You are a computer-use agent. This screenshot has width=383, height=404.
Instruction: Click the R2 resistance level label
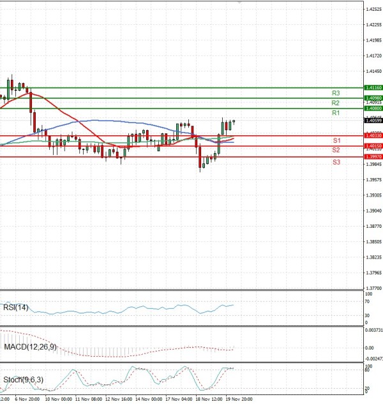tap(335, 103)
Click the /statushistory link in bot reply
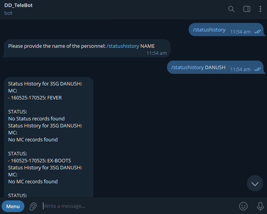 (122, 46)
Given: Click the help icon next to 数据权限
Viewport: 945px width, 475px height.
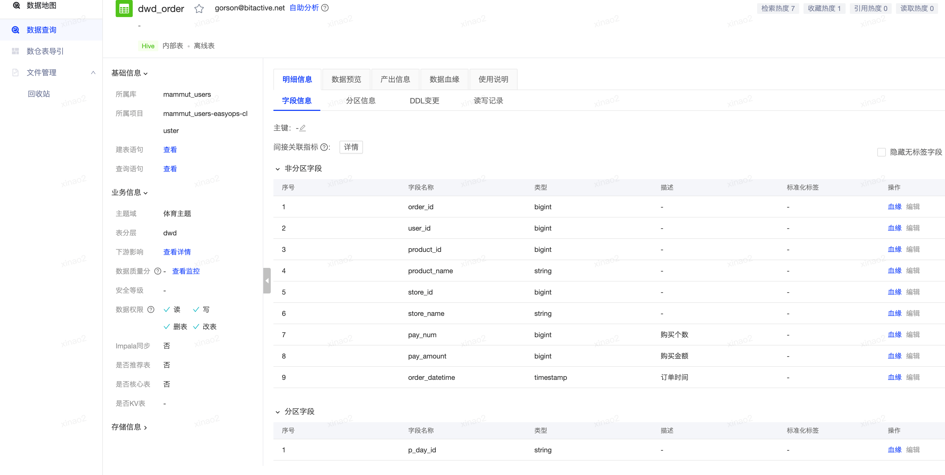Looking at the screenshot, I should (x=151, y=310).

==

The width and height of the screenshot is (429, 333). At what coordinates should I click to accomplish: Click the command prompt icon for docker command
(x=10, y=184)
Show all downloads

---

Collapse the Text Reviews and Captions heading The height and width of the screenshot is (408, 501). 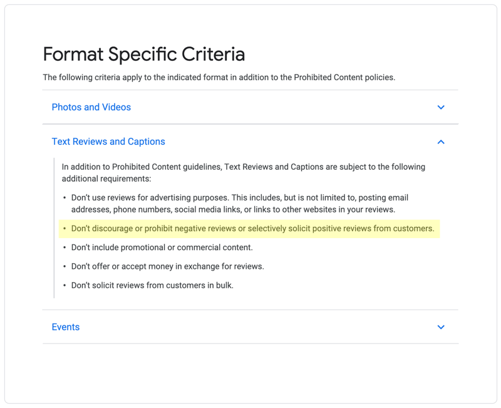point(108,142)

- REQUIREMENT
Duplicate the part of the records that opens with the line containing "You are a computer-use" and closes with the line containing "Looking at the", both lines included, and leave the pictures out of your answer.

- RESULT FOR THIS EXERCISE
You are a computer-use agent. This screenshot has width=383, height=404.
Instruction: Click the R2 resistance level label
tap(335, 103)
Click the /statushistory link in bot reply
 (122, 46)
Given: Click the help icon next to 数据权限
Viewport: 945px width, 475px height.
Looking at the screenshot, I should (x=151, y=310).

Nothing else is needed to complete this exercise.